◆ CONSIGNE: Poursuivez le texte sur les erreurs dans les laboratoires de pathologie du Québec à partir de sa dernière phrase.

◆ TEXTE FOURNI:
S'il n'en tient qu'à la Fédération des médecins spécialistes (FMSQ), le gouvernement du Québec devrait mettre immédiatement sur pied une ligne téléphonique spéciale pour répondre aux inquiétudes de patients atteints du cancer qui n'auraient pas reçu le traitement adéquat à la suite d'erreurs dans les laboratoires de pathologie québécois.

Gaétan Barrette, le président de la FMSQ, a lancé cet appel ce matin, alors qu'il qualifiait de «crise majeure» la situation qui prévaut dans les laboratoires de pathologie de la province. La FMSQ estime que la situation est toute aussi critique qu'à Terre-Neuve, où 400 femmes atteintes du cancer ont reçu un traitement inutile, voire pas de traitement du tout, après que les laboratoires aient commis des erreurs de diagnostic.

Les conclusions de la FMSQ proviennent d'une étude privée réalisée par le président de l'Association des pathologistes du Québec, Louis Gaboury. Ce dernier a fait faire de nouvelles analyses sur des échantillons de 15 patientes québécoises déjà diagnostiquées pour des cancers du sein. Ces échantillons ont été envoyés dans 25 laboratoires publics de pathologie, et les résultats d'analyses qui ont été retournés démontraient des taux de variation de 20 à 30% selon les laboratoires. «Normalement, ces-gens là (les pathologistes) devraient scorer avec une précision de 95%», soutient le Dr Barrette.

Pour Gaboury, il n'y a donc plus de doute possible: «Les conditions (de pratique qui prévalent au Québec) sont strictement les mêmes qu'à Terre-Neuve». L'année dernière, la commission d'enquête Cameron a démontré dans cette province maritime que de graves lacunes existaient dans ses laboratoires de pathologie pour les tests de diagnostic pour le cancer du sein. Des milliers de tests de diagnostic ont dû être refaits pour en arriver à cette conclusion.

Fait à noter, l'étude du Dr Gaboury, qui reste confidentielle pour le moment, a été financée à hauteur de 60 000 $ par la compagnie pharmaceutique Hoffmann-Laroche, qui fabrique le Herceptin, un médicament utilisé dans le traitement du cancer du sein. Le Dr Barrette a néanmoins soutenu que l'étude n'a «pas de biais commercial ni professionnel ».

◆ DONNÉES FOURNIES:

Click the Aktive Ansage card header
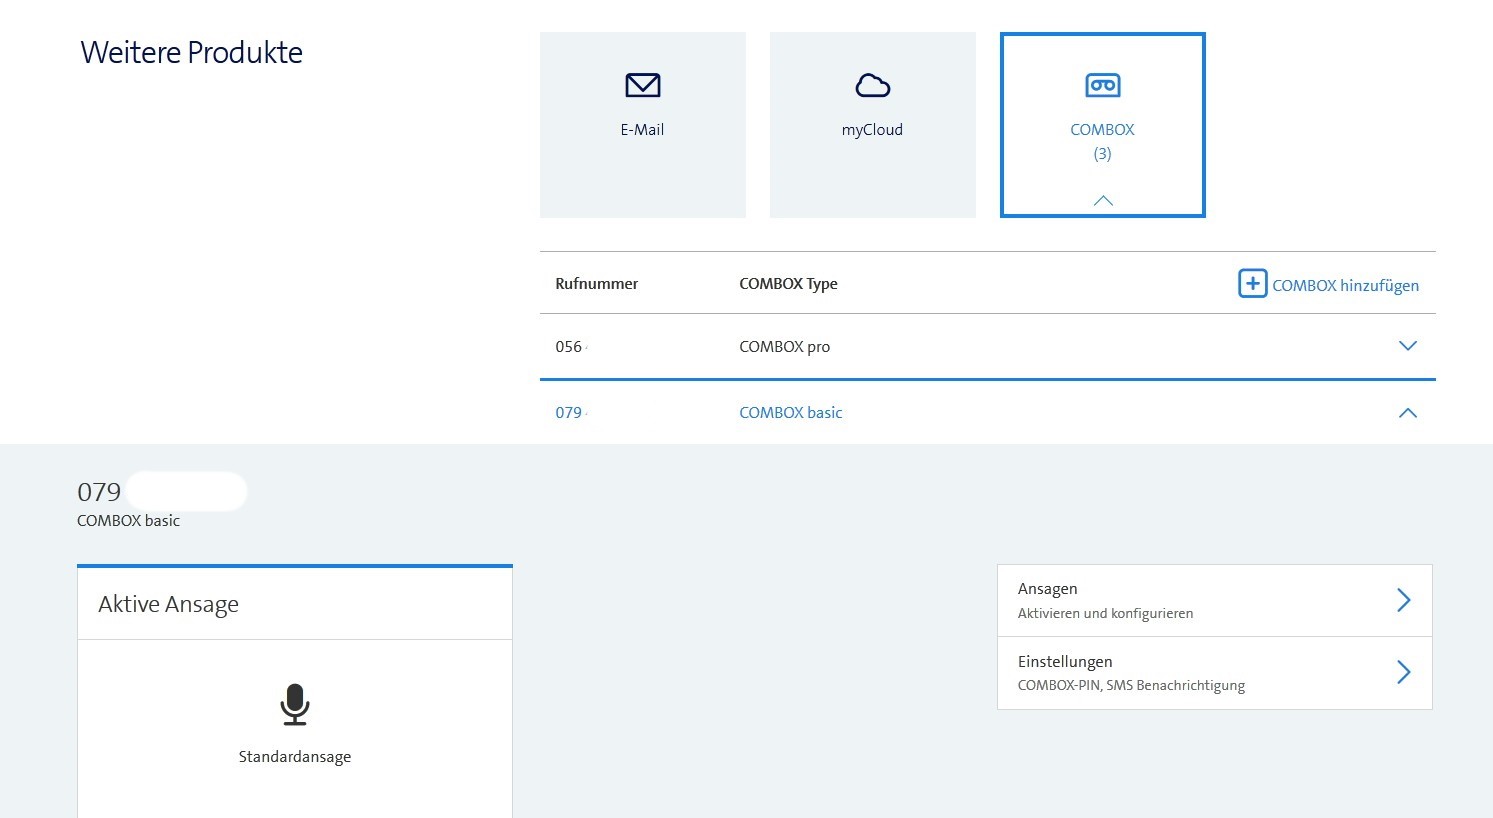1493x818 pixels. [294, 604]
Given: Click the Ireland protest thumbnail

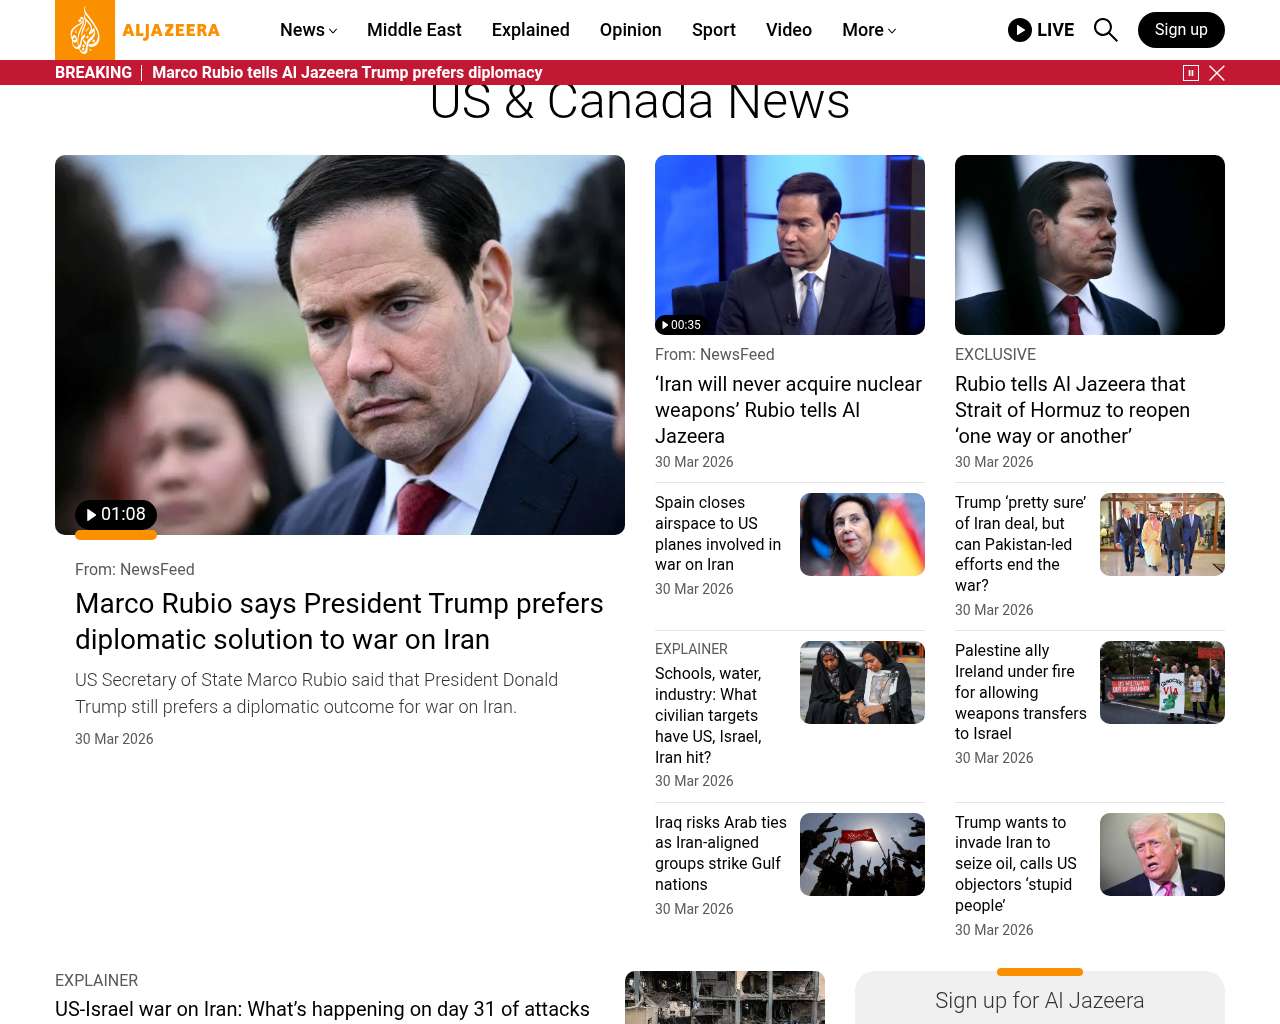Looking at the screenshot, I should point(1162,682).
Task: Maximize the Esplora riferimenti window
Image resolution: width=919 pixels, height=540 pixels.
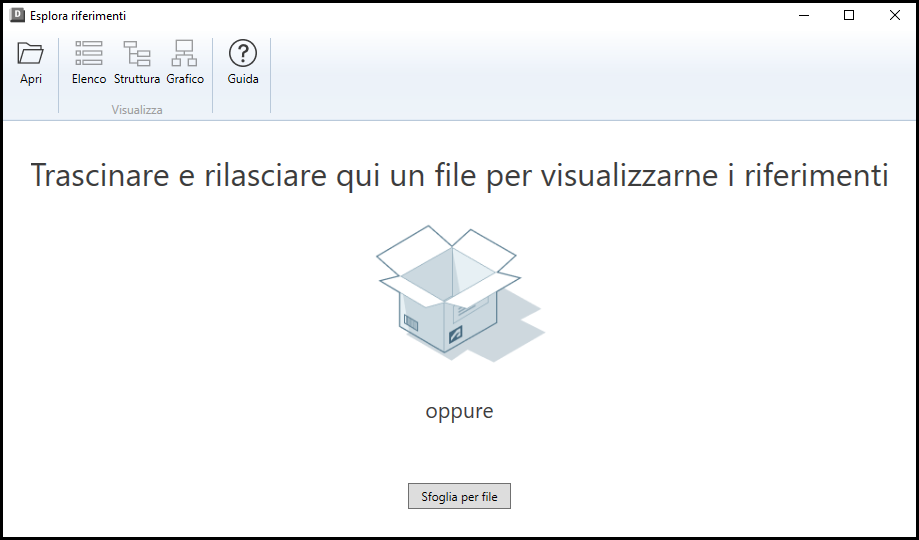Action: [x=849, y=15]
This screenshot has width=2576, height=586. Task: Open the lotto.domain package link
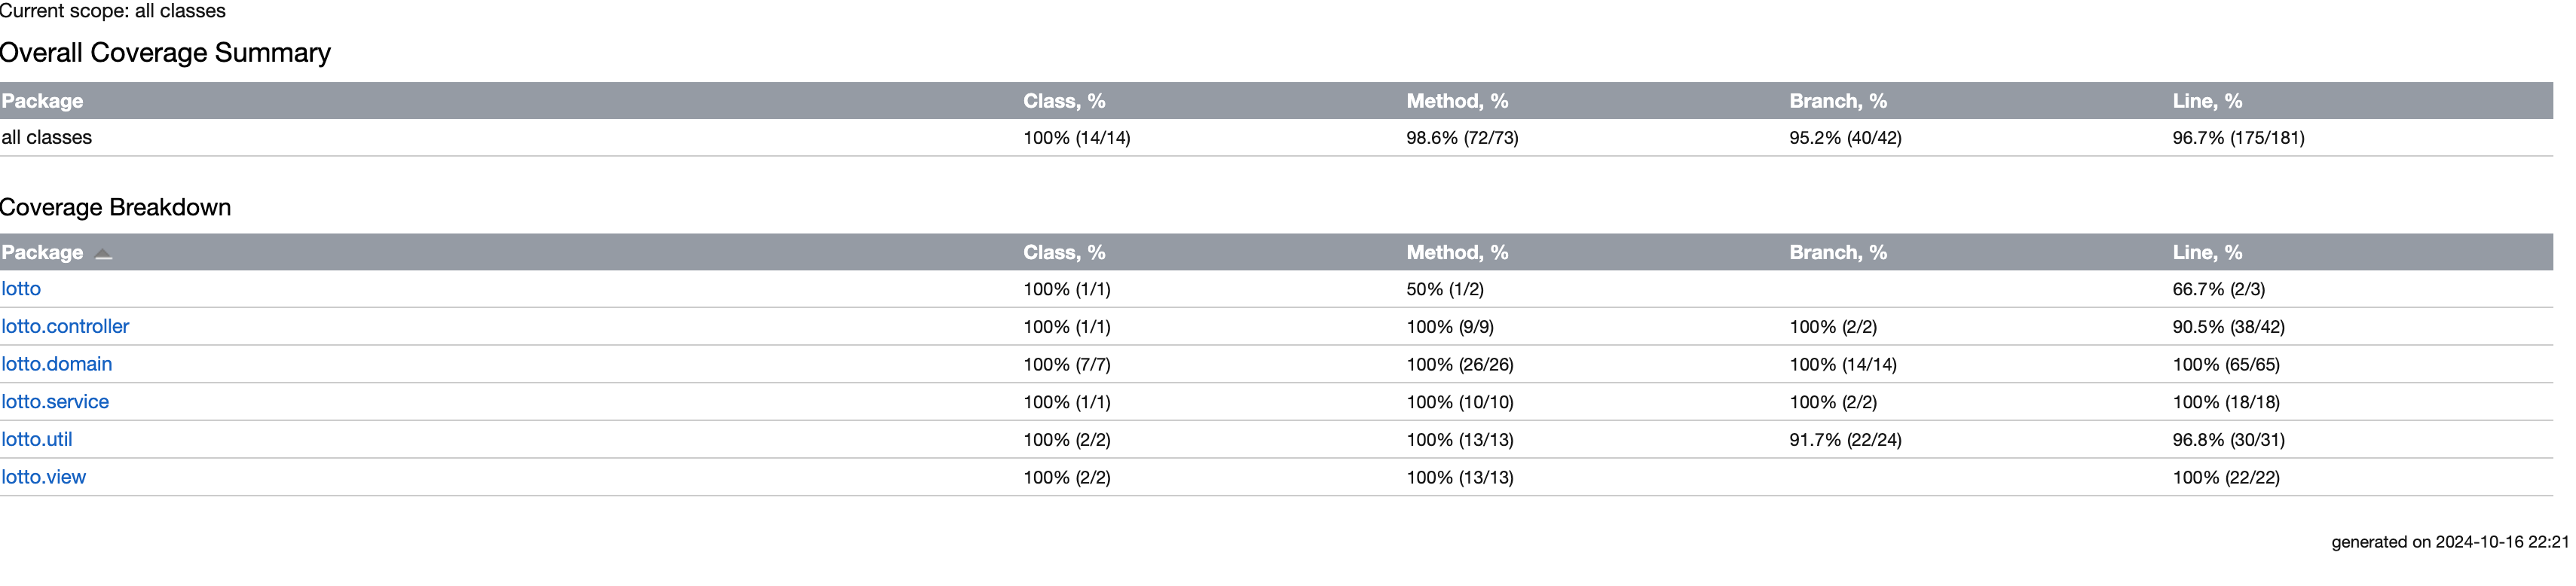click(57, 364)
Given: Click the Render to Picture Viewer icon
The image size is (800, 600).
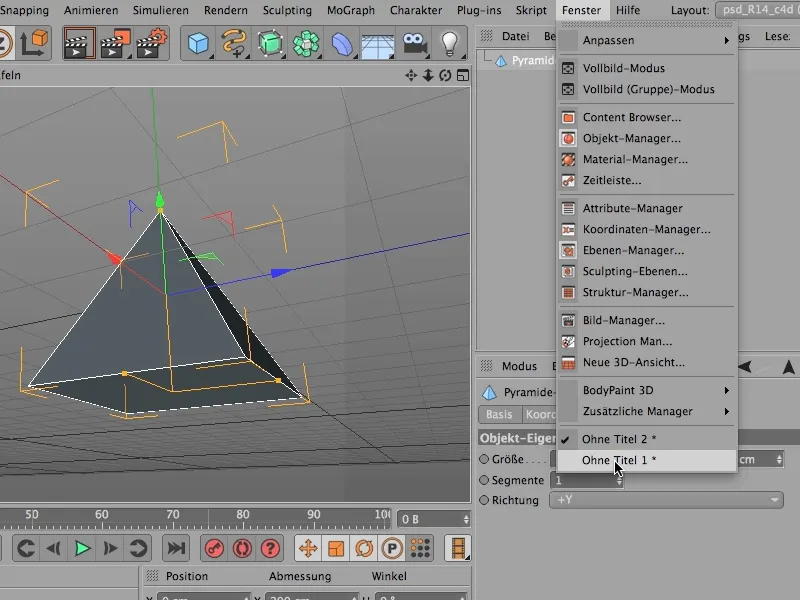Looking at the screenshot, I should (x=116, y=44).
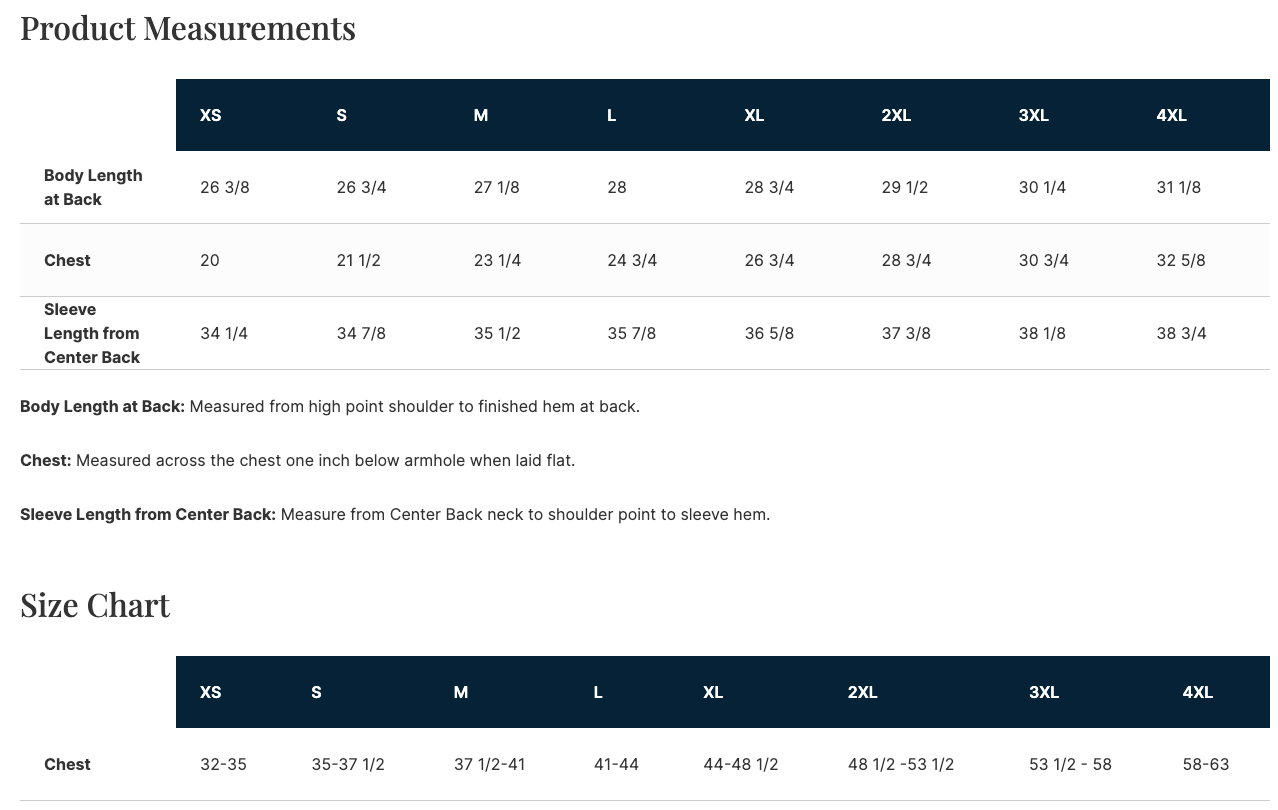Click the Size Chart heading
The image size is (1278, 810).
pyautogui.click(x=95, y=605)
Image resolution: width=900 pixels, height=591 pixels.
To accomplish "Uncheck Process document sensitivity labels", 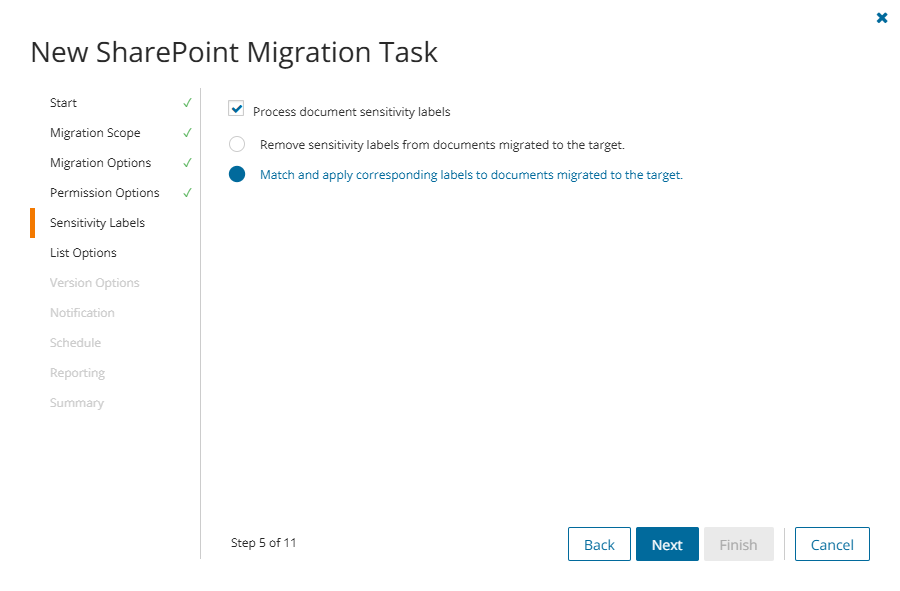I will 237,109.
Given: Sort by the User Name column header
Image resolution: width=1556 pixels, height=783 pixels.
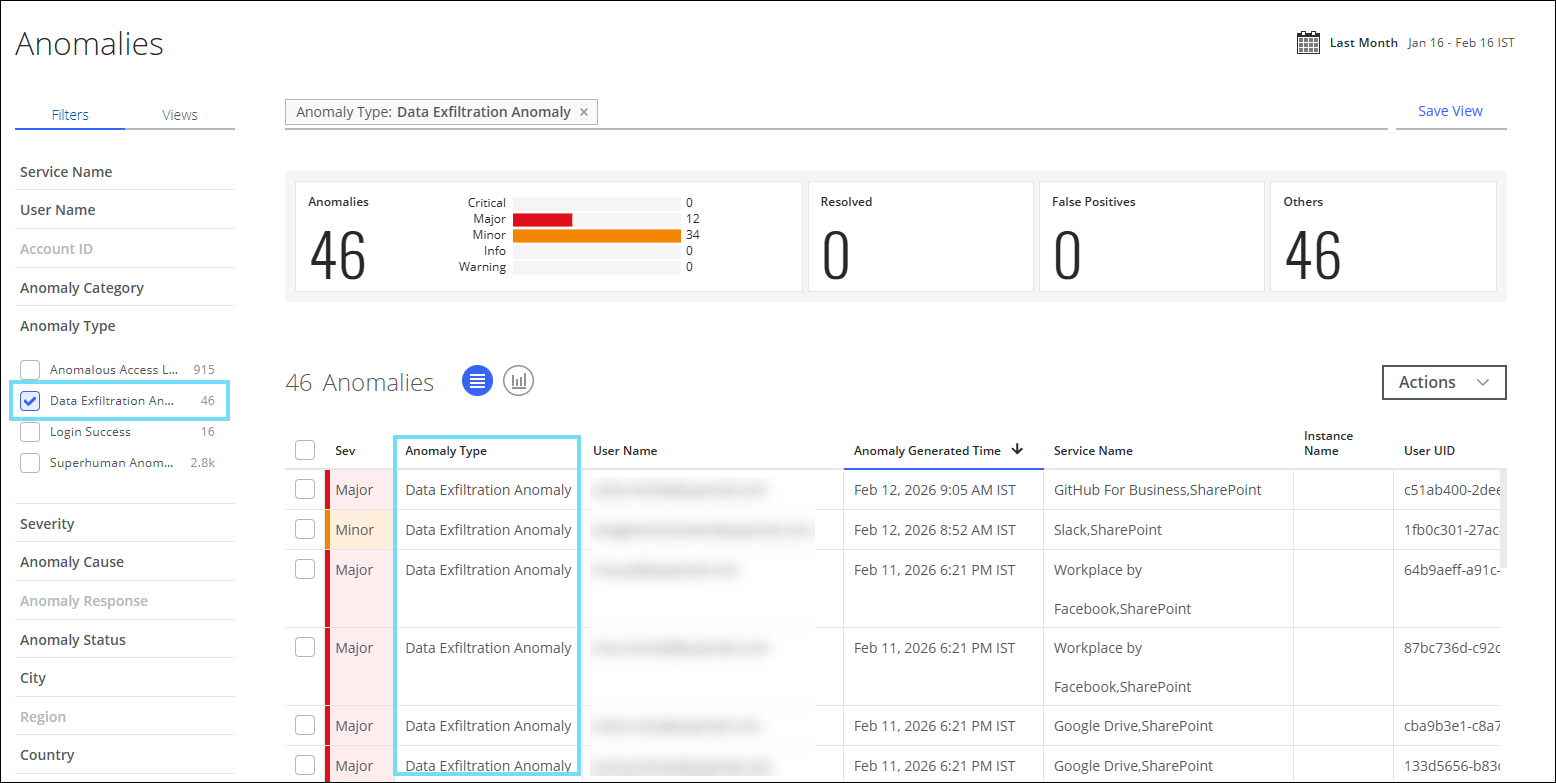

◆ RÉPONSE:
Les conclusions du rapport, dont les grandes lignes ont été dévoilées hier par Radio-Canada, ont été présentées au ministre de la Santé, Yves Bolduc, qui a soutenu hier ne jamais y avoir été exposé auparavant.

Selon le Dr Barrette, les résultats de l'étude, bien que provenant d'un nombre très limité d'échantillons, permettent déjà de faire certaines extrapolations. «C'est clair que la grande majorité des femmes (malades du cancer) ont eu un bon diagnostic. Mais ce que les résultats impliquent, c'est qu'un bon nombre ont été bien diagnostiquées, mais on eut le mauvais traitement. Et il y a aussi aux deux extrémités de la chaîne des gens qui ont eu des faux résultats positifs et qui ont reçu des traitements pour rien, ou encore des personnes qui sont passées carrément entre les mailles du filet», a-t-il soutenu.

«Ces conclusions se transposent au cas de cancer du côlon, de cancer du cerveau, du pancréas ou des os. C'est la même chose. Tous ces diagnostics passent par la pathologie», a-t-il dit.

La FMSQ réclame la mise en place rapide d'un programme de contrôle de qualité dans les laboratoires de pathologie. «Même Toyota a un programme de contrôle de la qualité», a lancé le Dr Barrette, se moquant de l'intérêt avoué qu'a le ministre Bolduc pour les méthodes d'organisation utilisées par le fabricant automobile.

«Au Québec, il n'y a pas de problème de compétence, mais malheureusement, les pathologistes travaillent avec des outils médiocres. Les conditions de pratique sont exécrables. D'un point de vue scientifique, on est 20 ans en arrière», a tonné le Dr Barrette.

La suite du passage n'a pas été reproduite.